En todo el Antiguo Testamento, ese elemento
simbolizaba la inviolabilidad y la permanencia de la Alianza, como nos recuerda
el Libro del Levítico:
“Sazonarás
con sal todas tus ofrendas de oblación; nunca omitirás de tu ofrenda la sal de
la Alianza con tu Dios. Sobre tus ofrendas ofrecerás sal” (Lv 2, 13)
Y
eso es lo que nos pide el Señor, con ayuda de su Gracia, a cada uno de
nosotros: que seamos esa salazón que sabe dar sabor divino a todo lo humano; y
que luchemos por preservar al mundo de la corrupción. Hemos adquirido, por el
Bautismo, una alianza con Dios que nos compromete de por vida, a ser sus
testigos en cada lugar y circunstancia de nuestro acontecer diario. Nos insta a
ser cristianos coherentes en este “mundo”, que no nos quiere. Nos reclama que
defendamos, con nuestra vida, el testimonio de nuestra fe; porque no hay que
olvidar que los hombres, como ocurre con los hijos, no aprendemos de lo que
oímos, sino de las actitudes coherentes que ponen de manifiesto, la verdad que
defendemos. Hemos de ser congruentes con lo que pensamos y sentimos, haciendo
del Evangelio, vida.
No consintamos que delante nuestro se
transija con el error, y mucho menos se relativice la verdad; porque solamente
el que no la conoce, es capaz de no defenderla como un bien absoluto. Tu hijo
es tu hijo, y eso no depende ni de las circunstancias, ni del momento ni del
derecho que tengan los demás a opinar. Y creo que todos estaríamos dispuestos a
quedar como fundamentalistas, por defender y resguardar una certeza que no
admite discusiones. Pues bien, aunque todos tenemos los más variopintos
criterios, hemos de tener el convencimiento de que el cristianismo no es una
opción filosófica, ni un método de meditación, sino el seguimiento de una
Persona, Divina y Humana, que es el Hijo de Dios. Y que ese convencimiento
proviene de una realidad histórica, que si no fuera porque nos compromete en
toda la radicalidad de nuestro ser, estaría aceptada por todos. Nadie discute que
hubo la batalla de Watterloo, cuando ninguno de nosotros estuvo. Luego, ¿qué
diferencia hay entre un hecho y el otro? Pues que seguir al Maestro es una seña
de identidad que nos exige y nos condiciona una forma de vivir, de comportarnos
y de sentir.
Cristo también habla de sus discípulos, como
esa luz que ilumina los senderos de la tierra que nos conducen a la salvación.
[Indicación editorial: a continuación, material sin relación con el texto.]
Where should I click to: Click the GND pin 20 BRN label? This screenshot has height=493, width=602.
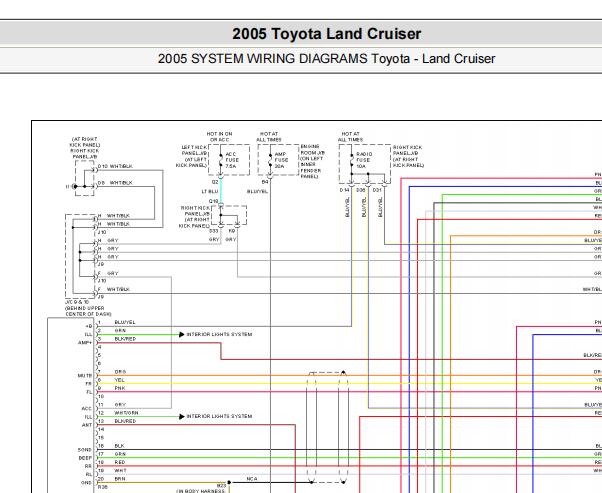tap(119, 479)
E iluminan, no porque sean mejores que los demás, sino porque luchan por serlo;
acercando a Dios –que es la verdadera Luz del mundo- a sus hermanos. Debemos ser los rayos de ese
Sol, que termina con las tinieblas del pecado; sin olvidar que esa claridad es,
justamente, la que pone al descubierto el polvo de nuestras miserias. Y ese es el motivo de que muchas veces los
hombres prefieran continuar en la cómoda oscuridad, que no les enfrenta a su
realidad y les permite mantenerse en una mentira, que a nada compromete. Todos
nosotros –bautizados en Cristo- debemos ser esa antorcha que se nutre de la
caridad, y es instrumento del apostolado cristiano. No podemos obviar nuestra
más íntima identidad; porque no hay nada más triste, que un triste cristiano
que no es fiel a su compromiso. Cada uno de nosotros, que no es capaz de
convertir en obras su seguimiento a Cristo, se convierte en un sinsentido que
ayuda a Satanás en su plan diabólico de perder a los hombres. Aquí no hay
gradación en el compromiso; porque Dios nos pide que ejerzamos, con toda la
intensidad de nuestro ser, el derecho y el deber de actuar como lo que somos:
Iglesia Santa y familia cristiana, que peregrina por el mundo transmitiendo –para
cambiarlo- encada lugar y circunstancia, la Verdad del Evangelio: Jesucristo.